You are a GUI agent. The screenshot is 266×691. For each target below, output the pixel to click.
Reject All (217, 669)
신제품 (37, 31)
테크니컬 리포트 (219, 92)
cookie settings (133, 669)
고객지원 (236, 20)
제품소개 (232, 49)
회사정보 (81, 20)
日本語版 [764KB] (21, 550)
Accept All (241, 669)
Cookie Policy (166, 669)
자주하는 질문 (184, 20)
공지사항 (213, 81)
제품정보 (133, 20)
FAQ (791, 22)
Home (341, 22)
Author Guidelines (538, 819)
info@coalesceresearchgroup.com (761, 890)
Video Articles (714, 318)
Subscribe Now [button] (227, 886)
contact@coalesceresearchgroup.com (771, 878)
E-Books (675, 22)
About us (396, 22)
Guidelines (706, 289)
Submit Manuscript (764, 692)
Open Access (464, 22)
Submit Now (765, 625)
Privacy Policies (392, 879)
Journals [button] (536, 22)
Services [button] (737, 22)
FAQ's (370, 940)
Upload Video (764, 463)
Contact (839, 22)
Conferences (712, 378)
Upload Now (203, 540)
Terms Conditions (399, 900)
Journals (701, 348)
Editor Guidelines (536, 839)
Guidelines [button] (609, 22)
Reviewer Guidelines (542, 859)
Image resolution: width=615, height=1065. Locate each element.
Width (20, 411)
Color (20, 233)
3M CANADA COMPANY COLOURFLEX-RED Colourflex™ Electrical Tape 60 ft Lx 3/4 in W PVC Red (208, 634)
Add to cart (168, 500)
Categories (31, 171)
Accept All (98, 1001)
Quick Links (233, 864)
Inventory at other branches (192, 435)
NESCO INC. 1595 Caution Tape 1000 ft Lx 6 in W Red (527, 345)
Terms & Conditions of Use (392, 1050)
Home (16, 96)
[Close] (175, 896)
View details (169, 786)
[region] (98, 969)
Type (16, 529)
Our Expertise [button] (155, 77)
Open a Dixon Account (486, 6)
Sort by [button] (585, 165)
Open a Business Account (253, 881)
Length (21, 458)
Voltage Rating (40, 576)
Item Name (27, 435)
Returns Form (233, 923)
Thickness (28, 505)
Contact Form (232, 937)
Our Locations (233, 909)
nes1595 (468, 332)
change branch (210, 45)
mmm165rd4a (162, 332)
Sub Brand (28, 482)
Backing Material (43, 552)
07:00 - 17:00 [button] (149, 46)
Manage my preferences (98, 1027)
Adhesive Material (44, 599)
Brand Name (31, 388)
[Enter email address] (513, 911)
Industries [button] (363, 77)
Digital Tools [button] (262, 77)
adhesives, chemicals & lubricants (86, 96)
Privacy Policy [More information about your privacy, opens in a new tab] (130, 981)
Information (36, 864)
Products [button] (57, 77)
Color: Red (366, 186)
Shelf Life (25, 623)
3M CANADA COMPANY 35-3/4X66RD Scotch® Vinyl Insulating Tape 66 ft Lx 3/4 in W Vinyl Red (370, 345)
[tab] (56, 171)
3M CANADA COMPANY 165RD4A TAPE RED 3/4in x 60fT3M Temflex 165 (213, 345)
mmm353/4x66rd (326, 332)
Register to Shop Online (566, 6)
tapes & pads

WHAT IS EXPECTED. Copy the lines word for word, beginning with the line that contains "Categories (31, 171)" and ending with the line that contains "Sort by [button] (585, 165)". Include both of those lines.

FINISHED EXERCISE.
Categories (31, 171)
Accept All (98, 1001)
Quick Links (233, 864)
Inventory at other branches (192, 435)
NESCO INC. 1595 Caution Tape 1000 ft Lx 6 in W Red (527, 345)
Terms & Conditions of Use (392, 1050)
Home (16, 96)
[Close] (175, 896)
View details (169, 786)
[region] (98, 969)
Type (16, 529)
Our Expertise [button] (155, 77)
Open a Dixon Account (486, 6)
Sort by [button] (585, 165)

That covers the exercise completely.